The Southern African Development Community (SADC) is facing a N$37-billion funding gap to fulfil its humanitarian obligations.
The figure was revealed by Prince Hlangusemphi, Swaziland’s Minister of Economic Planning and Development, in his capacity as chairperson of the SADC Council of Ministers.
The need for funds was necessitated after Seretse Khama Ian Khama, President of the Republic of Botswana – while he was chair of the SADC – declared a Regional Drought Disaster and subsequently launched a Regional Appeal on 26 July 2016.
“Council further noted that the Humanitarian Appeal shows that the region requires US$2.9 billion to cover the humanitarian needs of about 40 million vulnerable people, out of which US$393.7 million (approximately 14 percent) has so far been raised by member states and their cooperating partners. This leaves a regional humanitarian gap of US$2.5 billion,” said Hlangusemphi.
Southern Africa has been badly affected over the past year by the El Nino weather pattern, which has wilted crops, slowed economic growth and pushed food prices higher.
Some 579 000 children will need treatment for severe hunger this year, and some 40 million people urgently need aid, according to official figures.
About 70 percent of the population depends on agriculture for their livelihoods. Many farmers have been forced to spend money on food rather than seeds and fertilisers, and to sell off their cattle.
He said the Council received a report on the Operationalisation of the SADC Regional Development Fund and endorsed the roadmap for the establishment of the fund, including the member states contributions towards the fund over a period of three years.

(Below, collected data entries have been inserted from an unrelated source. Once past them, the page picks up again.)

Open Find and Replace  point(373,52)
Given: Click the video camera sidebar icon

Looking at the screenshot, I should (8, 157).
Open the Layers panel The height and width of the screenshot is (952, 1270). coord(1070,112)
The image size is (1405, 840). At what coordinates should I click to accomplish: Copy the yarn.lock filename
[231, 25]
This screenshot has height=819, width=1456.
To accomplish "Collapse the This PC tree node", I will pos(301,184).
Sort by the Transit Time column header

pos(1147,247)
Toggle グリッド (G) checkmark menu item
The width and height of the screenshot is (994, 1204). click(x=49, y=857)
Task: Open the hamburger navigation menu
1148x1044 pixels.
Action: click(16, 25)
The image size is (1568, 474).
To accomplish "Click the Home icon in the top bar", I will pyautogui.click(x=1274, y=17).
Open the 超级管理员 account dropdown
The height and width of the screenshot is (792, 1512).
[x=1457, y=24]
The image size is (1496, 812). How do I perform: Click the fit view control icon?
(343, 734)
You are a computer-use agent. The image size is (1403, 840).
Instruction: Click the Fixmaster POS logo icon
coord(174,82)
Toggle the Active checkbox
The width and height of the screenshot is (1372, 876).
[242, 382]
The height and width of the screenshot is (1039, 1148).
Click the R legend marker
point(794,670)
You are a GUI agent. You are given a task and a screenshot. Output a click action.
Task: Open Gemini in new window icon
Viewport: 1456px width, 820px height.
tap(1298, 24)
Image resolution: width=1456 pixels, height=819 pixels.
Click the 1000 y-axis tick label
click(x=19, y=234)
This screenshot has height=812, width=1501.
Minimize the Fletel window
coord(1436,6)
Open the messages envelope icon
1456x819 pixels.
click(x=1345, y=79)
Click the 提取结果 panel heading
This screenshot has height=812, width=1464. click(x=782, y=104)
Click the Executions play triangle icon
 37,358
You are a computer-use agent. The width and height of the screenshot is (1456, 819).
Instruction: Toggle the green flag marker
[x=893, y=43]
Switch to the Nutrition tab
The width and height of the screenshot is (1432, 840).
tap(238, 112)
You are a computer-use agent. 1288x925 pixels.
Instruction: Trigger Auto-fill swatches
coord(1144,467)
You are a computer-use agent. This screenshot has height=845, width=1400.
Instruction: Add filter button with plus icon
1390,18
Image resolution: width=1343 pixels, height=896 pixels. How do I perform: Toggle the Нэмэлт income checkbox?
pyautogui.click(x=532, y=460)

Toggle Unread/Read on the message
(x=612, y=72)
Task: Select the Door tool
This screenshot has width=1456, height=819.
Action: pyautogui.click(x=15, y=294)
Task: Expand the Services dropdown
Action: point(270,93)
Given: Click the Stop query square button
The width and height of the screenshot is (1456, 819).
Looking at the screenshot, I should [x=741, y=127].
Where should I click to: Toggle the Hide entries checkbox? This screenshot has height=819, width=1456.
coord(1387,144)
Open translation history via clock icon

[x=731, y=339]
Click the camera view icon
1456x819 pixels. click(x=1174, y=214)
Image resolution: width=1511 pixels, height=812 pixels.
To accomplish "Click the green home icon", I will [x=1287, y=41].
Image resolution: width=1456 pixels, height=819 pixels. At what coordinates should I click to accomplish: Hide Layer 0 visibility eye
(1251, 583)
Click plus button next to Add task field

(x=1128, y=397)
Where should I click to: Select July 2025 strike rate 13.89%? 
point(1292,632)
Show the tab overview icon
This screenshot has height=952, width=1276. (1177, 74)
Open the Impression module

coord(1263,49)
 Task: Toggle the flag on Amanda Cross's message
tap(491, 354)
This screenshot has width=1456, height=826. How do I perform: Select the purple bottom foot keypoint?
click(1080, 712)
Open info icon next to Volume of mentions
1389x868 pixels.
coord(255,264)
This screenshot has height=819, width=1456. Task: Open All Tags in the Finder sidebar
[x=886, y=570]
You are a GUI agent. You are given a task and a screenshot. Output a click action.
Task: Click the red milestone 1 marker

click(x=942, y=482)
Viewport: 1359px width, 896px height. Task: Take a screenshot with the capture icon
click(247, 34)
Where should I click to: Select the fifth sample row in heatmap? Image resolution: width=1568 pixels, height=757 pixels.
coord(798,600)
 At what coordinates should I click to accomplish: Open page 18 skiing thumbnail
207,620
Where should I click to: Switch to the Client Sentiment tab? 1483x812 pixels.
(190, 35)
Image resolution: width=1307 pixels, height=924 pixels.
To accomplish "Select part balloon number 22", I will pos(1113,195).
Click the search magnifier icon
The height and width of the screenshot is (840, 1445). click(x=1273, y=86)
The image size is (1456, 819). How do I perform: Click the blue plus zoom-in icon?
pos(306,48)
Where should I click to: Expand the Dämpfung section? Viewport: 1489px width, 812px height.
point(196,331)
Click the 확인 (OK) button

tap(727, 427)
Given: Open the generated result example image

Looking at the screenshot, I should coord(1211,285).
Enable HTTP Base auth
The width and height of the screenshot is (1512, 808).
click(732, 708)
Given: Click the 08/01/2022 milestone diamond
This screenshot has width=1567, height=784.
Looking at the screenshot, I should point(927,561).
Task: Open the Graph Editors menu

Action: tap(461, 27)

“Council requested member states to introduce special drought relief cross-border permits to drought relief transport operators, introduce expedited customs clearance procedures for drought relief cargo; waive cabotage restrictions and suspend third country rule for drought inputs/exports; and provide safe transit for rail and road convoy and security at logistics hubs where necessary,” he said.
Themed “Resource Mobilisation for Investment in Sustainable Energy Infrastructure for an Inclusive SADC Industrialisation for Prosperity of the Region”, the summit tackled issues such as food security, industrialisation as well as ongoing unrest in Lesotho.
Council received a report on the costing of projects and programmes in the RISDP and noted that US$398 billion will be required to implement infrastructure-related projects.
“Council in adopting the report, directed the Secretariat to map available resources, assess financing modalities, and prepare a coherent financing plan focusing on the preparations of infrastructure projects to bankability, and the convening of an investment conference to showcase such projects; and finalise the SADC Regional Resource Mobilisation Framework in order to give further impetus to resource mobilisation efforts for the priority regional programmes/projects,” Hlangusemphi revealed.
From now on, the SADC Industrialization Week will be convened annually, alongside the SADC Ordinary Summit after it was endorsed by the Council.
Council also received a report on the three High Level Ministerial Multi- Stakeholder Workshops on namely, poverty eradication and food security, energy and water crisis and illegal trade in wildlife.
“The workshops accorded ministers an opportunity to exchange ideas on how best to address challenges in all these areas, as well as agree on practical solutions towards addressing these challenge,” Hlangusemphi said.